Bs—— the thickness of the river bottom restraint layer (m);

B—— average width of river section (m);

H1-water level of diving system (m);

Z- water level of surface river (m).

Second, the mathematical model of groundwater flow in multi-layer aquifer system

For multi-layer groundwater system, discrete kernel method can be used to simulate. Assuming that each aquifer is regarded as a plane two-dimensional flow, the seepage relationship between aquifers is established by Nenuman and Witherspoon's seepage theory. Then Maddock( 1974) and others are used to study the multi-layer aquifer system, that is, an M-layer groundwater aquifer system can be composed of a diving system and several lower confined aquifers, and the groundwater in each aquifer mainly flows horizontally, and the water exchange between aquifers is carried out through vertical overflow, thus generalizing the multi-aquifer system into a heterogeneous, isotropic and quasi-three-dimensional groundwater flow system.
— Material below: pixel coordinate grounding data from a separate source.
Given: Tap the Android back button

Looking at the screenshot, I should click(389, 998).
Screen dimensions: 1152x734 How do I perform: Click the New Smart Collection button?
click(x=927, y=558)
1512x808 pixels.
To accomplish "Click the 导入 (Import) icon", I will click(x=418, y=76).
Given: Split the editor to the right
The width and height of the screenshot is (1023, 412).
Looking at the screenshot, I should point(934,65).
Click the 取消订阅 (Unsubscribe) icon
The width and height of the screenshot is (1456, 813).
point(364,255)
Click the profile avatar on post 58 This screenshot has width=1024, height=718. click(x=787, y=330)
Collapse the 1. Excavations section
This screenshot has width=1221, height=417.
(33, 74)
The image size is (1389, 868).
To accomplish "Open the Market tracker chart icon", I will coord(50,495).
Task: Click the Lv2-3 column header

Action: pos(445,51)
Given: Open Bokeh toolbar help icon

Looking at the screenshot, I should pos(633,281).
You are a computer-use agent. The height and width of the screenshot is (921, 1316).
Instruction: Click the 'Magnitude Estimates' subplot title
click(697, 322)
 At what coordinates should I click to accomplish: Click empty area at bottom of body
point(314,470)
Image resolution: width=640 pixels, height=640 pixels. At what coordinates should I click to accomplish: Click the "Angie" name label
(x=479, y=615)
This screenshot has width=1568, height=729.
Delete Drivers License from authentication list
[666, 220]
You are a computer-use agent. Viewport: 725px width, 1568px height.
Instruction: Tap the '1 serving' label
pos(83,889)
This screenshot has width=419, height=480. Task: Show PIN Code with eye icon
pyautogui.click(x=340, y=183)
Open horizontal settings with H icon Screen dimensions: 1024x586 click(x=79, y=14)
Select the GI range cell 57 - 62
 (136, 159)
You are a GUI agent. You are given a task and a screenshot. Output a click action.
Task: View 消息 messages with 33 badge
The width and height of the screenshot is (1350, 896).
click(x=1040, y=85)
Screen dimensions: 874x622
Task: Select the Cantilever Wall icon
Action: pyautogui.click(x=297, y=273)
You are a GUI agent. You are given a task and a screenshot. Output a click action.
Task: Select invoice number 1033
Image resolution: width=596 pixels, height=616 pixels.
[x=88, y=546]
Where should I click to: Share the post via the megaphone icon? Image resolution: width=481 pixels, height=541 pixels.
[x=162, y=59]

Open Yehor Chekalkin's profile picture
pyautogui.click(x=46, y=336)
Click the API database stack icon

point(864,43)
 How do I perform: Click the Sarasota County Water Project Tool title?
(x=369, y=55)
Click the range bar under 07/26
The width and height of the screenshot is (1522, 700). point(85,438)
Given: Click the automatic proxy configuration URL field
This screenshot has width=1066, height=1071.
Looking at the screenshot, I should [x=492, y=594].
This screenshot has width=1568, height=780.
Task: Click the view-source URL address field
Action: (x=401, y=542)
Water Cycle and Evolution Model of Groundwater in Heihe River Basin

After simplification, it can be described by the above problem of definite solution of differential equation (Xue Yuqun et al.,1980; Zhu et al.,1990; Xu Guangquan, 2000):

Water Cycle and Evolution Model of Groundwater in Heihe River Basin

Where: (x, y)- space coordinate (m);

QM——m artificial mining intensity of m aquifer (m3/d);

Mining intensity. Well in i-M aquifer (m3/d);

MP-number of production wells;

Yi —— the coordinate of the first well (m);

δ(x-xi, y-yi)- the value of two-dimensional Dirac δ function at (xi, yi);

Hm0—— initial water level elevation of each aquifer (m);

Tm—— the uneven permeability coefficient (m2/d) of the mth aquifer, which is t1= k (h1-z) in the phreatic layer, and z is the bottom elevation of the phreatic system;

CPAM-overflow coefficient of the m-th weak permeable layer (d-1);

ε—— vertical recharge intensity except surface river recharge, overflow recharge and artificial exploitation (m3/d);

Hm—— water level elevation of the mth aquifer (m);

Sm—— the water storage coefficient of the mth aquifer, which is the specific yield of the aquifer under pressure and the elastic water storage coefficient under pressure;

γ 2 —— the second boundary of each aquifer;

γ1-a boundary of aquifers;

Q(x, y, t) —— the discharge per unit width of the second boundary of m aquifer (m2/d);

Hm 1—— boundary water level of the mth aquifer (m);

—— the outer normal direction of each boundary;

E—— the vertical exchange capacity (m/d) of river water and groundwater per unit length in the direction of river flow, in which the groundwater discharged by the river is negative and the groundwater replenished by the river is positive;

Ω —— Calculated area of aquifer.

The vertical exchange capacity e between river water and groundwater system can be treated according to the model method of surface river water movement. Equation (9-3) describes the groundwater movement, initial conditions and boundary conditions of each aquifer in the multi-layer aquifer system of diving system and confined water system respectively. The simultaneous equations (9- 1) and (9-3) can obtain the coupling simulation model of river and groundwater flow in areas with surface rivers, water exchange between groundwater and surface rivers, and multi-layer aquifer system of groundwater aquifer.